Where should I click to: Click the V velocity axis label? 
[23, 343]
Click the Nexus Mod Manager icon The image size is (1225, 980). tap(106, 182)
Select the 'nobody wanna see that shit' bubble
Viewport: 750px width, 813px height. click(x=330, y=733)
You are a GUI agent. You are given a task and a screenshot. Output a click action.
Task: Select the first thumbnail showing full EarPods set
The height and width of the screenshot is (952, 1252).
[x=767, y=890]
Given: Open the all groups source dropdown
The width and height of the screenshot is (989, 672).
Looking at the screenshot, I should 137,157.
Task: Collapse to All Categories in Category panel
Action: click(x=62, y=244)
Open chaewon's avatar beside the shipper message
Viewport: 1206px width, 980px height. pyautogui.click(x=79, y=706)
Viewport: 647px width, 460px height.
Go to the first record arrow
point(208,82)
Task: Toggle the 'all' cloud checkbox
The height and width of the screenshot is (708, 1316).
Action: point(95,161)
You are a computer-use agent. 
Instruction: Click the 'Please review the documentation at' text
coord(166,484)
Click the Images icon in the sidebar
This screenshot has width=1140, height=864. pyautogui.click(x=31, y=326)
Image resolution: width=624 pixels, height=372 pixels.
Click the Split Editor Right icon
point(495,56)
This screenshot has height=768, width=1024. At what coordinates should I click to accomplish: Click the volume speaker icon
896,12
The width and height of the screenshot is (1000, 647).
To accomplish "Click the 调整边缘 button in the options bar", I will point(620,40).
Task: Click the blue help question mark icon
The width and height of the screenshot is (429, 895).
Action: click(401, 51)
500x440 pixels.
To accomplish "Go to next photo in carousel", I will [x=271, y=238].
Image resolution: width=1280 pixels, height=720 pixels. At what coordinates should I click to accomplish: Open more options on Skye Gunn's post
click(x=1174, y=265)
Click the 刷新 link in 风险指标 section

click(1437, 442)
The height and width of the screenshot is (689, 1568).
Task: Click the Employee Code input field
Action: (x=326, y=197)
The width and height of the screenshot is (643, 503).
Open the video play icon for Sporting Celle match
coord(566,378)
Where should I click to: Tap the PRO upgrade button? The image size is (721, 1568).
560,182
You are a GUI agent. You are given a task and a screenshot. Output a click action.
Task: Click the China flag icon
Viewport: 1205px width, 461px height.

PROBLEM STATEMENT: Reproduce the material in full, keeping every line exactly as given.

SOLVED PROBLEM:
Where should I click to: Click the V velocity axis label? 
[23, 343]
Click the Nexus Mod Manager icon The image size is (1225, 980). tap(106, 182)
Select the 'nobody wanna see that shit' bubble
Viewport: 750px width, 813px height. click(x=330, y=733)
You are a GUI agent. You are given a task and a screenshot. Output a click action.
Task: Select the first thumbnail showing full EarPods set
The height and width of the screenshot is (952, 1252).
[x=767, y=890]
Given: Open the all groups source dropdown
The width and height of the screenshot is (989, 672).
Looking at the screenshot, I should 137,157.
Task: Collapse to All Categories in Category panel
Action: click(x=62, y=244)
Open chaewon's avatar beside the shipper message
Viewport: 1206px width, 980px height. pyautogui.click(x=79, y=706)
Viewport: 647px width, 460px height.
Go to the first record arrow
point(208,82)
Task: Toggle the 'all' cloud checkbox
The height and width of the screenshot is (708, 1316).
Action: point(95,161)
You are a computer-use agent. 
Instruction: Click the 'Please review the documentation at' text
coord(166,484)
Click the Images icon in the sidebar
This screenshot has width=1140, height=864. pyautogui.click(x=31, y=326)
Image resolution: width=624 pixels, height=372 pixels.
Click the Split Editor Right icon
point(495,56)
This screenshot has height=768, width=1024. At what coordinates should I click to accomplish: Click the volume speaker icon
896,12
The width and height of the screenshot is (1000, 647).
To accomplish "Click the 调整边缘 button in the options bar", I will point(620,40).
Task: Click the blue help question mark icon
The width and height of the screenshot is (429, 895).
Action: click(401, 51)
500x440 pixels.
To accomplish "Go to next photo in carousel", I will [x=271, y=238].
Image resolution: width=1280 pixels, height=720 pixels. At what coordinates should I click to accomplish: Open more options on Skye Gunn's post
click(x=1174, y=265)
Click the 刷新 link in 风险指标 section

click(1437, 442)
The height and width of the screenshot is (689, 1568).
Task: Click the Employee Code input field
Action: (x=326, y=197)
The width and height of the screenshot is (643, 503).
Open the video play icon for Sporting Celle match
coord(566,378)
Where should I click to: Tap the PRO upgrade button? The image size is (721, 1568).
560,182
You are a GUI agent. You are given a task and a screenshot. Output a click action.
Task: Click the China flag icon
Viewport: 1205px width, 461px height.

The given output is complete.